Leaves its marks, makes skulls thicker

Or it can stand, head in the trees, prickly eater

With only high-flying birds for company

Lip service and prehensile tongue, delicately

Tasty new Acacia leaves to eat, no competition

Long legs to balance the periscope neck

Covers a lot of ground with just a few steps

High level line of sight advantage, eye-spying

Something beginning with L - up to a kilometre away

Four patterns of species camouflaging

Surprising to find such variations on a theme

Animal pattern art in Plains sight

All very useful for African survival

Until it comes to drinking flat-out

Adaptation to stop blood gushing to its head

Spreadeagled, forward limbo - try not to laugh

Sense of humour from evolution

Awkward for the Giraffe – unseemly, ungainly

Knobby knees don’t really help

Then one other lofty biodesign flaw

A newborn calf’s entrance to the world

Its right of passage welcome to the world freefall

Crashing down to earth, seconds after birth

Grounded early, hard first life lesson

Born with all your senses, such a rude awakening

Survive all that and put it all together

Things start rather jelly-legs wobbly

But baby, you were born to…

Walk or gallop, set a cracking pace

Avoiding predators you’ll grow in stature

Have a long neck up to 2.4 metres

Same number of neck bones as humans though

That’s quite a stretch, elongation story

But here the tone must change for unnatural danger

You still must face, standing head and shoulders above

Height no advantage against existential threats

That took you from Least Concern to Vulnerable

In your birth place, as humans increase

Agriculture encroaches, climate changes

Traditional hunters still pursue for cultural reasons

But worse, the Trophy Hunters are coming

Telescopic Sights no respecter of your long vision

Your high life and your numbers tumbling down

To join the endangered, the club of the falling

But still we’d rather return to the warm-hearted

Light-hearted - a musing on your nature

Your iconic stature in Africa, scraping the sky

Survival of your species guaranteed

That’s a big ask, a tall task

So you’ll always be here

Tall tales to tell

Stand your ground

Life on Land

Stand tall

By Anthony E. Lovell

‘Eye of the Cheetah’

I am the fastest

Catch me you can’t, not even if you’re a sprinter

My spots turn to streaks as I low-fly past

Will I lose my birthright race, finally be outrun?

Is that a starting gun?

I need Life: Life needs me

I need the Land: The Land needs me

 

If ever one was born to run

To outrun from the starting gun

See the Flash of animals: the Cheetah

No prey is safe, unless it’s not hungry

If the meal miscalculates, comes in sprint range

Doesn’t soon enough engage flight or fight

Flight is not an option against this cat in flight

It will close the gap with evolutionary acceleration

Only sidestepping agility might save the prey

Momentum gives the Cheetah its wins, and losses

Can’t change course too easily at speed - don’t bet your life on it!

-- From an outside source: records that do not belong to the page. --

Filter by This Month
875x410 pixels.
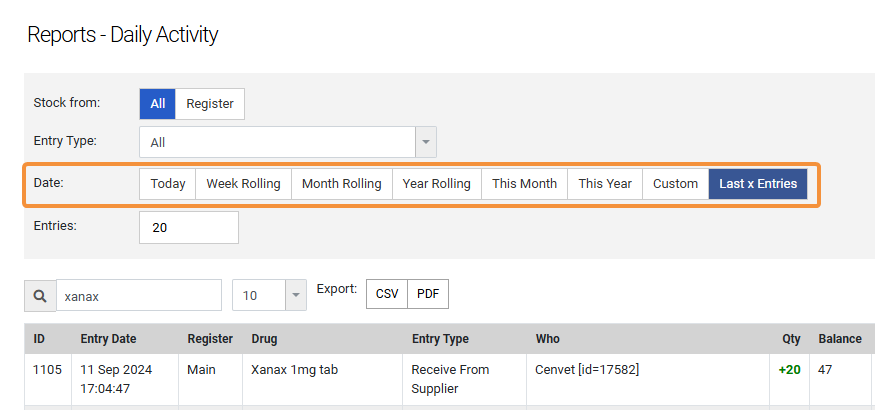pyautogui.click(x=524, y=184)
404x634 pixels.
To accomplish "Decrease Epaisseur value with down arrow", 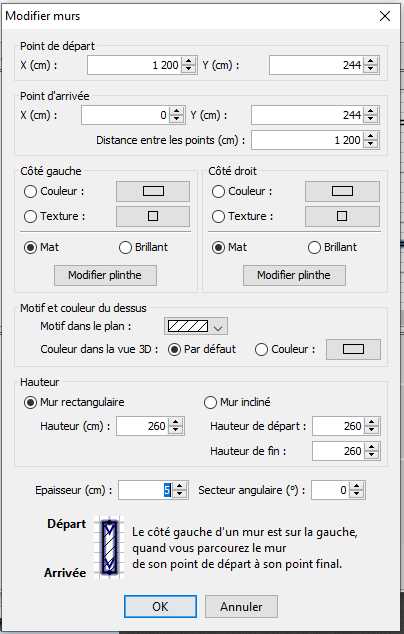I will point(180,494).
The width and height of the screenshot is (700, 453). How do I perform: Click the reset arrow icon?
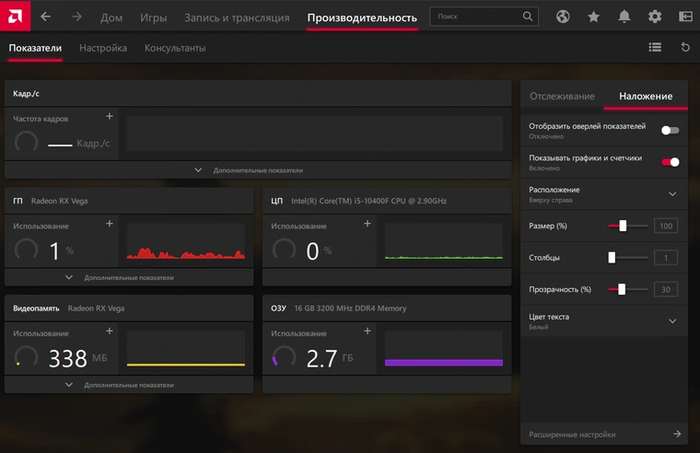(685, 47)
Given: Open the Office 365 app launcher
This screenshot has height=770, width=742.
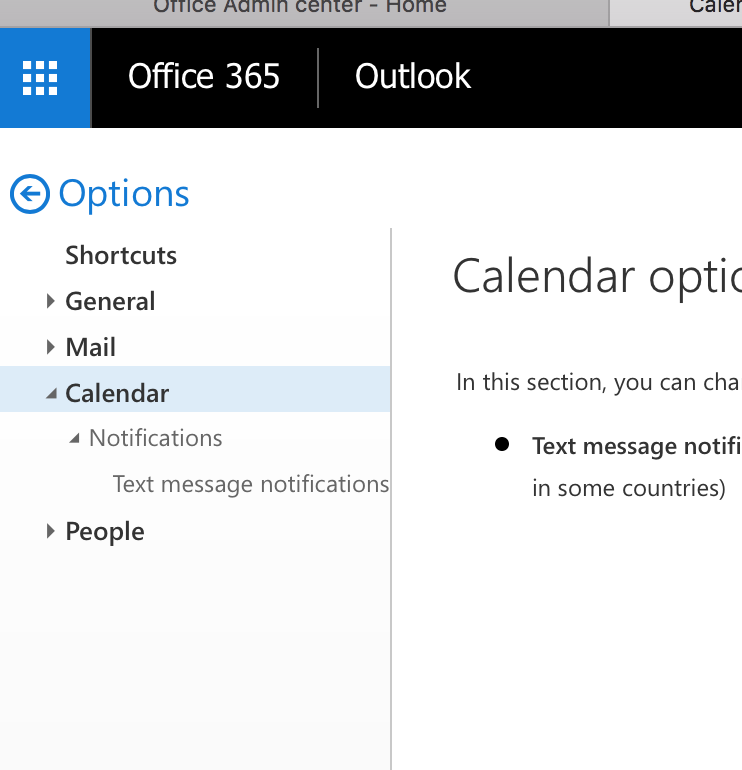Looking at the screenshot, I should click(40, 78).
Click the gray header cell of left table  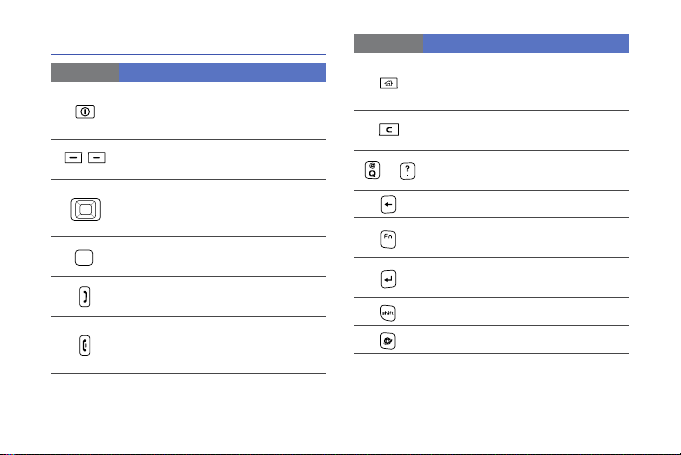[x=85, y=73]
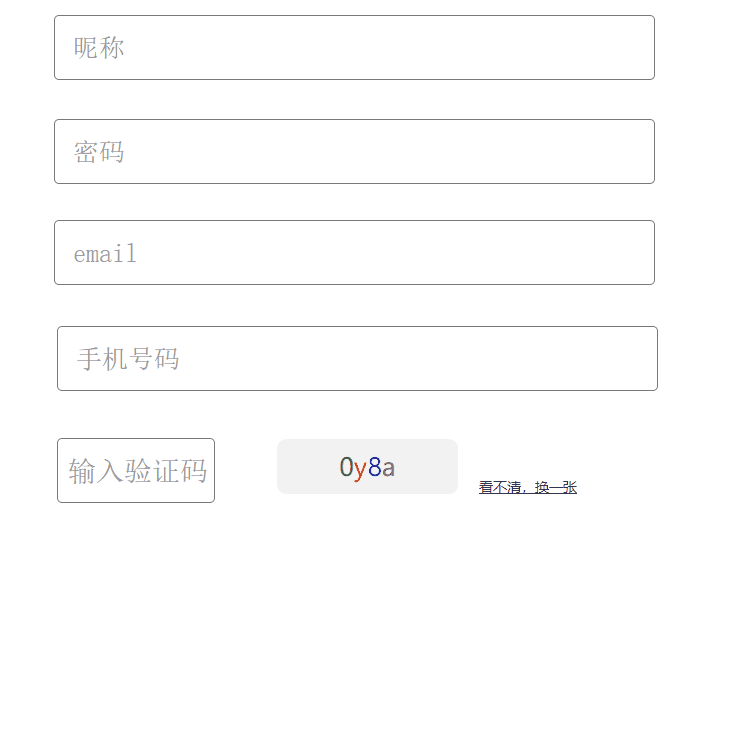Image resolution: width=740 pixels, height=742 pixels.
Task: Activate the mobile number entry box
Action: pos(357,359)
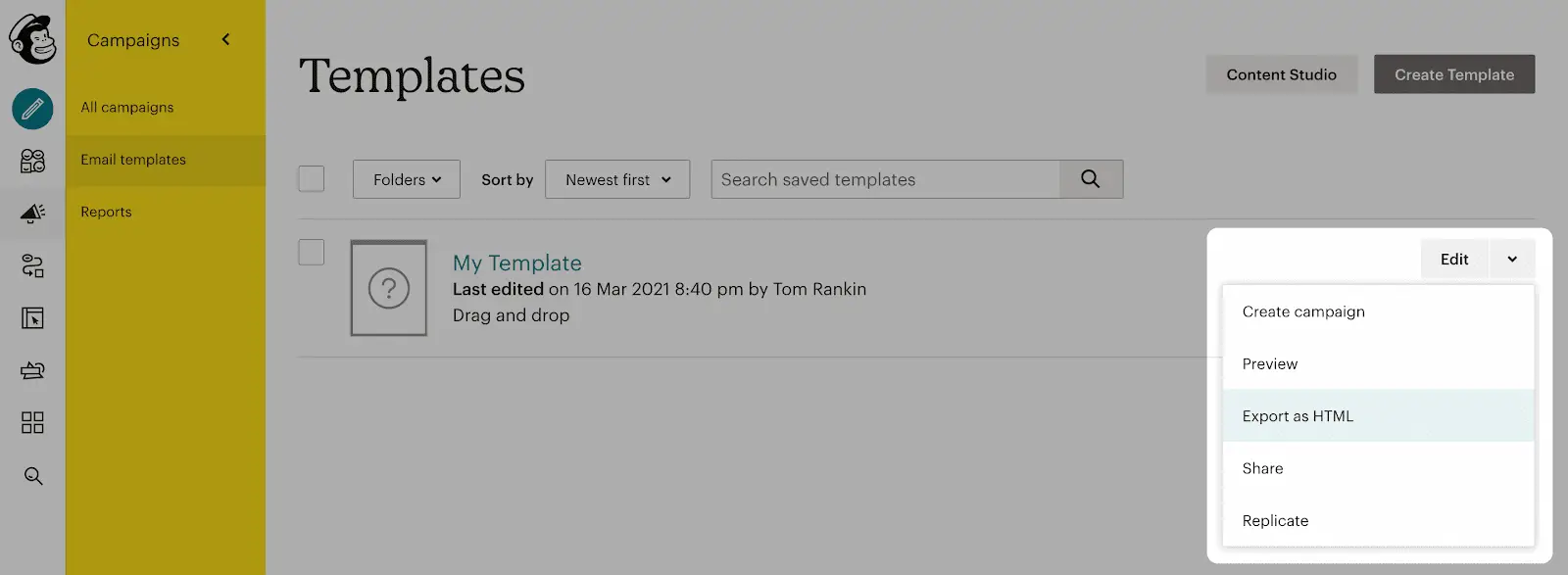1568x575 pixels.
Task: Open the Automations icon in sidebar
Action: [x=32, y=265]
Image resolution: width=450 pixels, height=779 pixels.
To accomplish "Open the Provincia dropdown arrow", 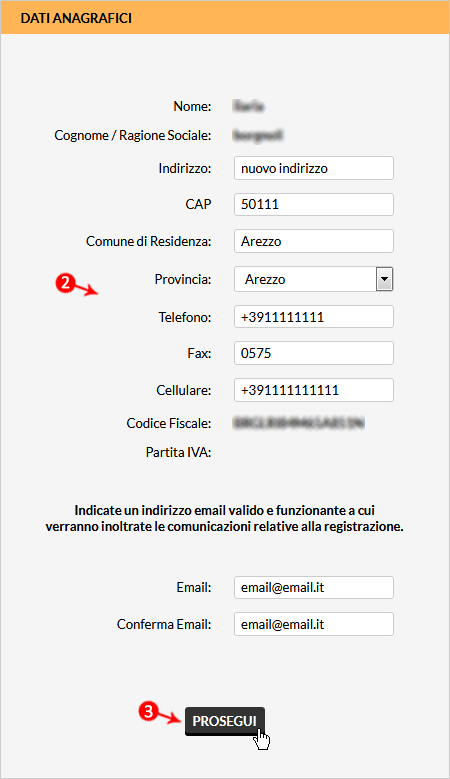I will 384,279.
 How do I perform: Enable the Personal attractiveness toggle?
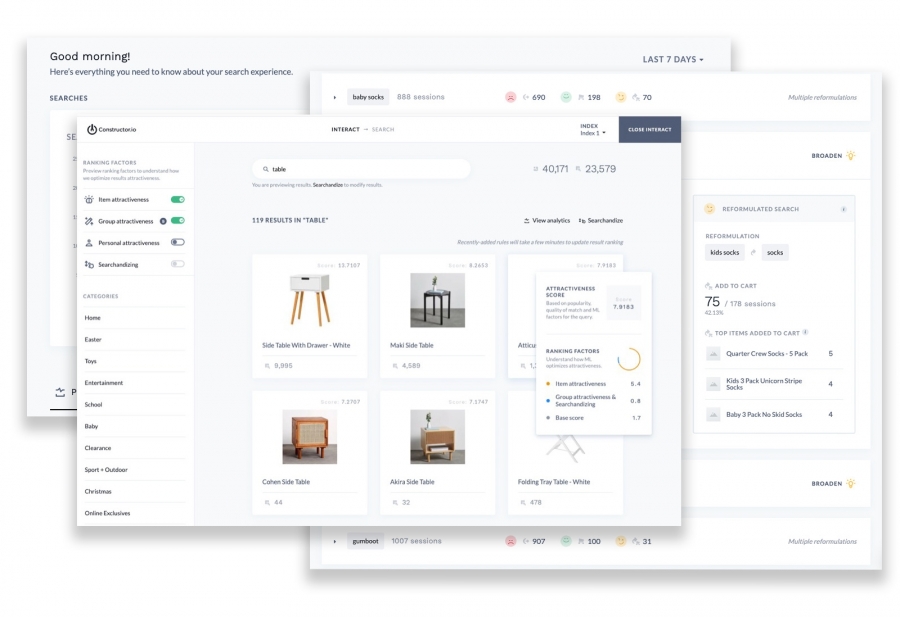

Evolution has the Cheetah’s back there too

High-speed manoeuvring, fast-tracking

Flying like a heat seeking arrow, locked on the target

Can’t afford to look back, or this is what you’ll see

The Eye of the Cheetah coming in hot!

Cats are hunters, that’s Felidae - but only one can fly

Is that all I’m really known for says the Cheetah

One of Africa’s iconic 3 Big Cats, how is that working out

It’s not the land of the free anymore

Humans are encroaching, conflicting, poaching

Humans are gunning, trophy hunting(sic)

Humans are landscape changing, biodiversity erasing

Now we’re running, not chasing - but where to run?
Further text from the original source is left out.